A brightly lit, busy emergency department is often not the best environment for someone in mental distress. That’s why we are rolling out eight new crisis recovery cafés across the country, so more New Zealanders have a calm, peer-led, non-clinical space to go to for support, Mr Doocey says.

We know that each community can be different. That’s why I have always said the solutions already exist within our grassroots organisations, they just need to be supported. Ember has been operating in South Auckland for the last six years, already making a difference, and will now be running the café and reaching even more people.

Ember named the café Te Piringa Āhuru to signify it as a place of safety and belonging, and a space where there is hope, which I think is a fitting name for this space.

The café will have peer support workers who can link people back into community services, lend a listening ear, and offer people experiencing mental health or addiction challenges a place to sit down in a relaxed setting.

There is real power in knowing there is someone in the room who has walked a similar journey and come through it, it can give people real hope. I have been pleased to hear firsthand the real difference these roles are already making.

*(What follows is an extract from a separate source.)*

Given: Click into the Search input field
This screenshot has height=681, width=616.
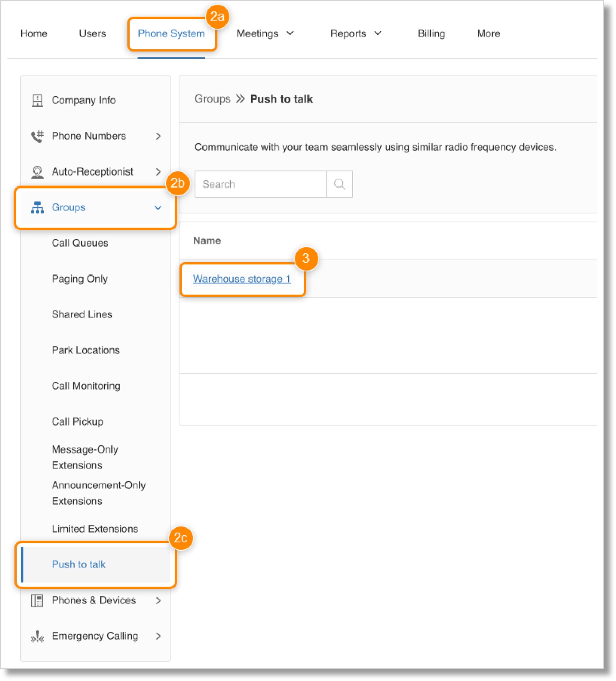Looking at the screenshot, I should [261, 184].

One worker told me that, reflecting on her own experience, the peer support service is exactly what she wishes she had when she was struggling, someone who can say, I see you, I hear you, I know what you’re going through.

We are better utilising peer support workers in a range of settings, including emergency departments, eating disorder services, and crisis alternatives.

I was recently in Whanganui, where I opened the first of eight cafés, as well as New Plymouth and Whakatāne, to announce they received a boost in funding from the Government. I look forward to continuing the roll out.

Crisis cafés form part of our mental health plan. Last month, I announced a crisis response package that includes more clinical workers in crisis assessment teams, two new 10-bed peer-led acute alternative services, and additional peer support workers in emergency departments and crisis recovery cafés.

My focus is on delivering faster access to support, more frontline workers, and a better crisis response.

Note to editors: The café has been operating from a temporary site since late September last year and has now moved to the new site.